WHAT THE TASK REQUIRES: Once you find the line with "Image resolution: width=477" in the entries below, print it and each line after it up to and including the line with "508x181 pixels.", exactly, without pictures.

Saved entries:
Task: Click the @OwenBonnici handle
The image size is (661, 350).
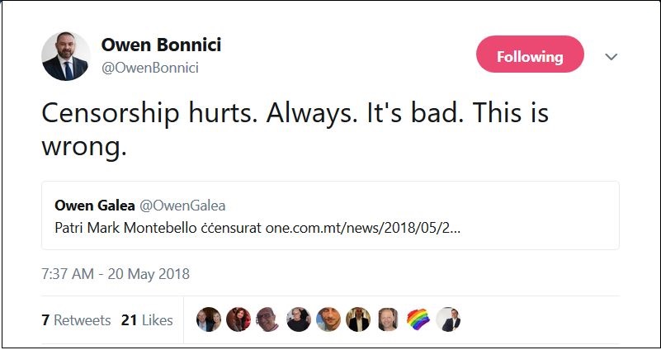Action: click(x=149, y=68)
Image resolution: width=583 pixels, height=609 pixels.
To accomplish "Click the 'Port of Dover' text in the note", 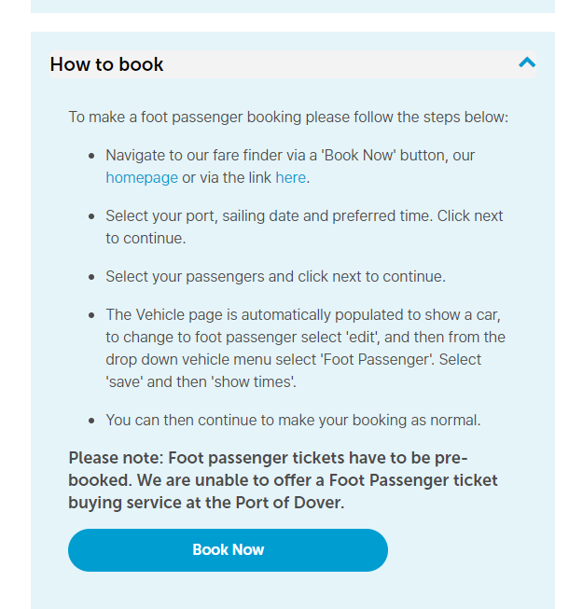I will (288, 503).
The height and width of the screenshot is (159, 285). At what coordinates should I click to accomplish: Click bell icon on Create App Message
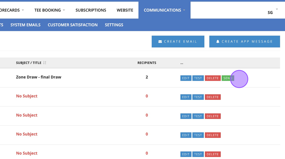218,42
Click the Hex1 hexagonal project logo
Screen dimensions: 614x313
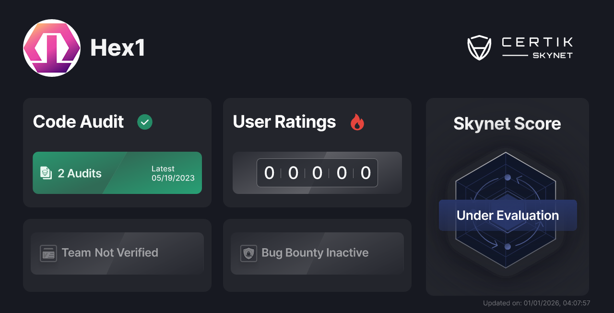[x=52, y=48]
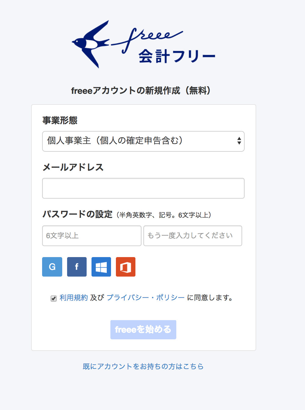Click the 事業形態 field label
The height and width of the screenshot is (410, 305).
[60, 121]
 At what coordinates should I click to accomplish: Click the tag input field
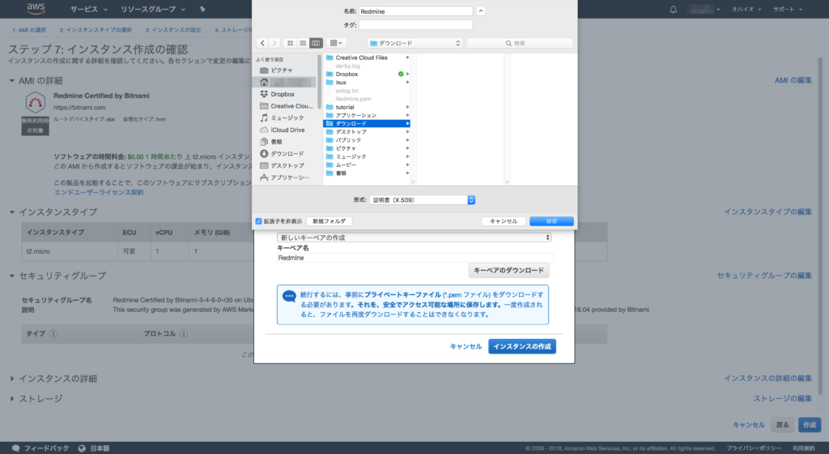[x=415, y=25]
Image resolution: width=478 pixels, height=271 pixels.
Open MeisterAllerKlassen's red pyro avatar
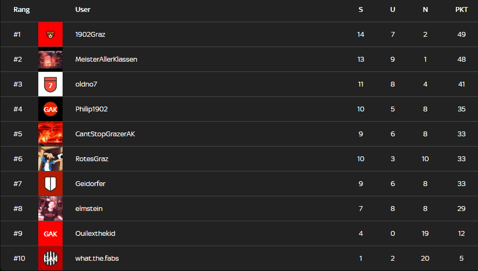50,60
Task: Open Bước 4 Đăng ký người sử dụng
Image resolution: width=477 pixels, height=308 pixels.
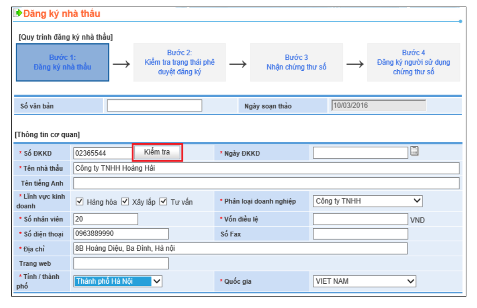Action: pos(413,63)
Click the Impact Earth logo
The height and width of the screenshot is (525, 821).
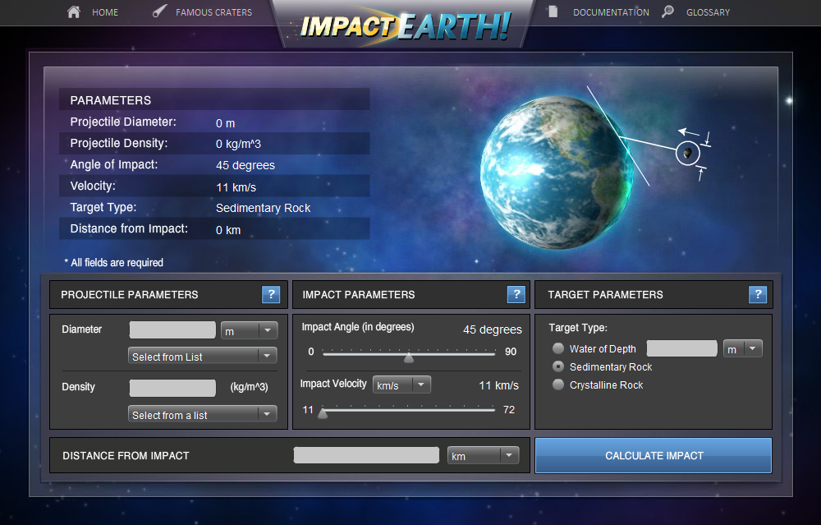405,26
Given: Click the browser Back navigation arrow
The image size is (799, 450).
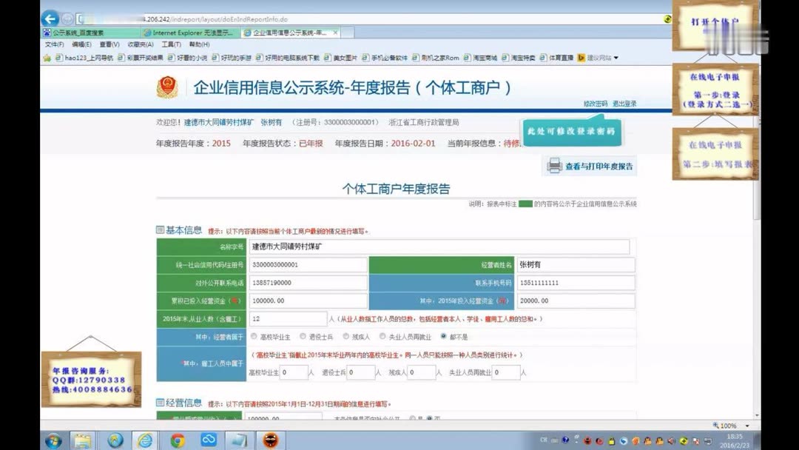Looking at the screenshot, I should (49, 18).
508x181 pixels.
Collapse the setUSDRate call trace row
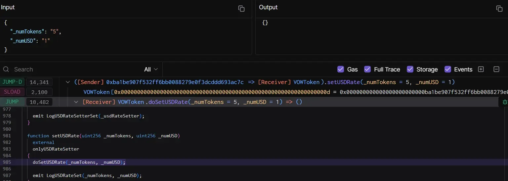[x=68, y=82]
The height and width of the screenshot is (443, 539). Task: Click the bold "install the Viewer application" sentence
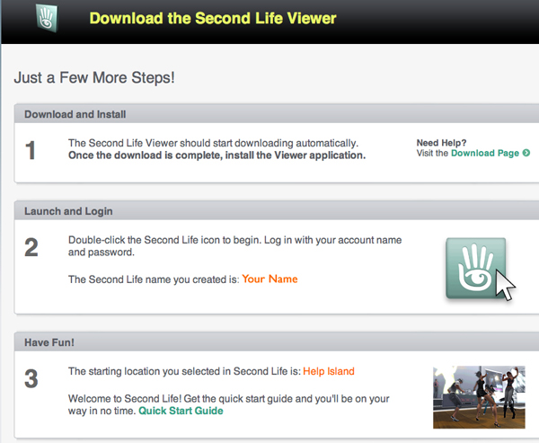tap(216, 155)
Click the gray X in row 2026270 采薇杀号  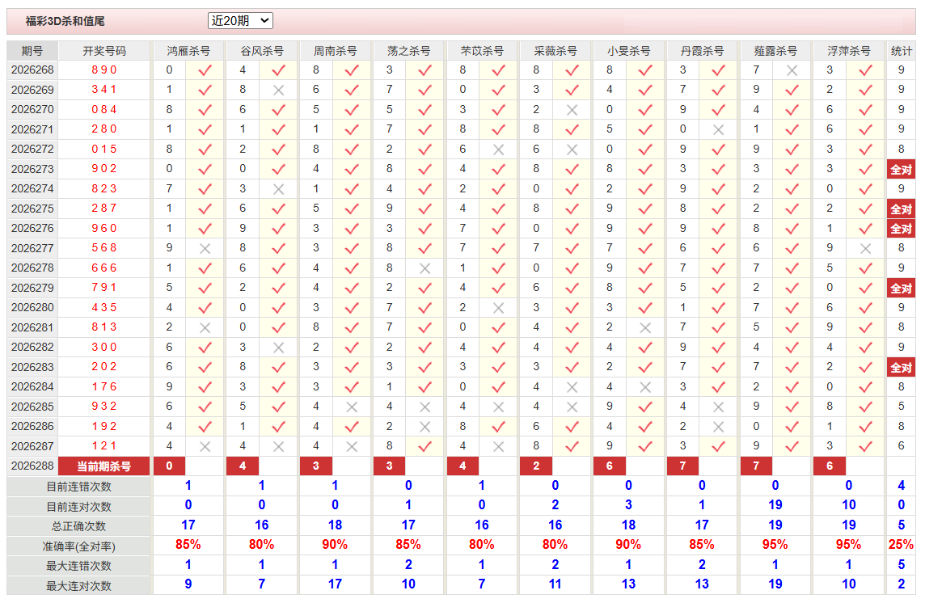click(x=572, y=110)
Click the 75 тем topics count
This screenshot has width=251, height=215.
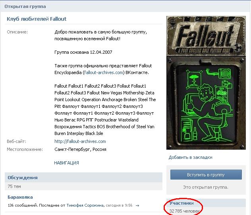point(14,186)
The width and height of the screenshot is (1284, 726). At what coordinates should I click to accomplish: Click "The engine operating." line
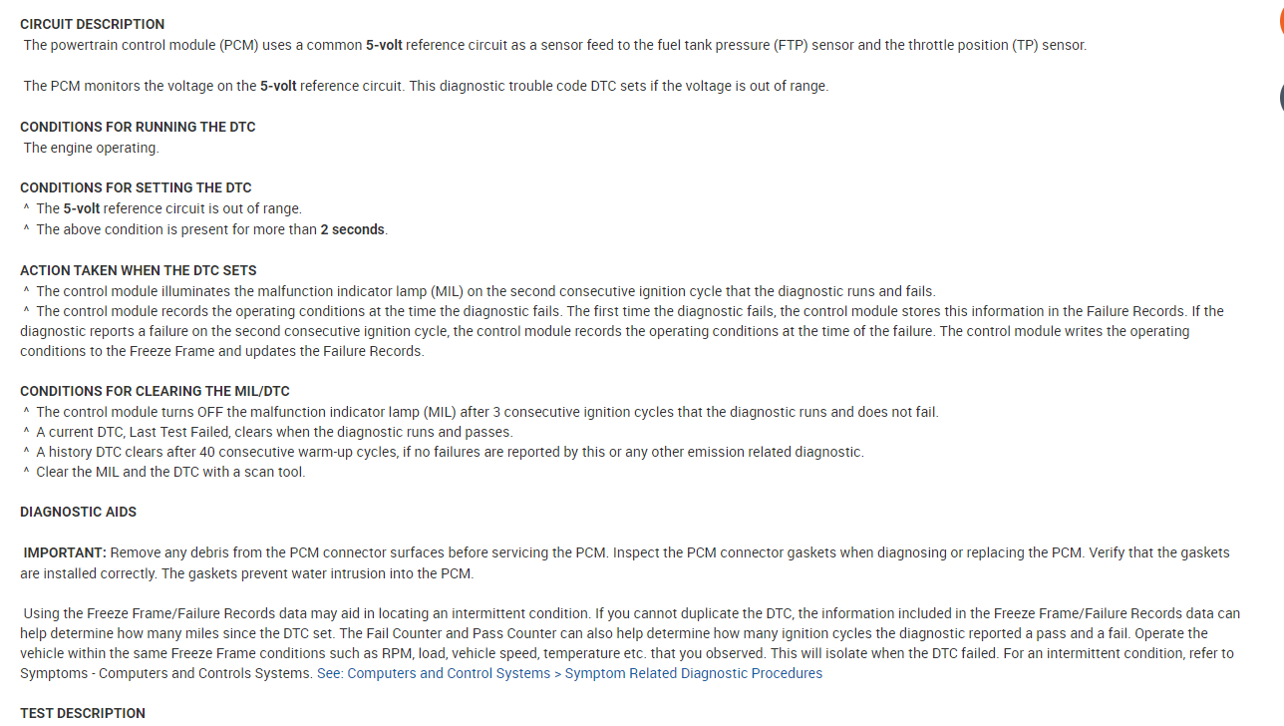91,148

RESPONSE BOX:
Image resolution: width=477 pixels, height=308 pixels.
Action: pos(413,63)
Click the Impact Earth logo
The height and width of the screenshot is (525, 821).
405,26
Given: Click the browser Back navigation arrow
The image size is (799, 450).
Looking at the screenshot, I should (49, 18).
508x181 pixels.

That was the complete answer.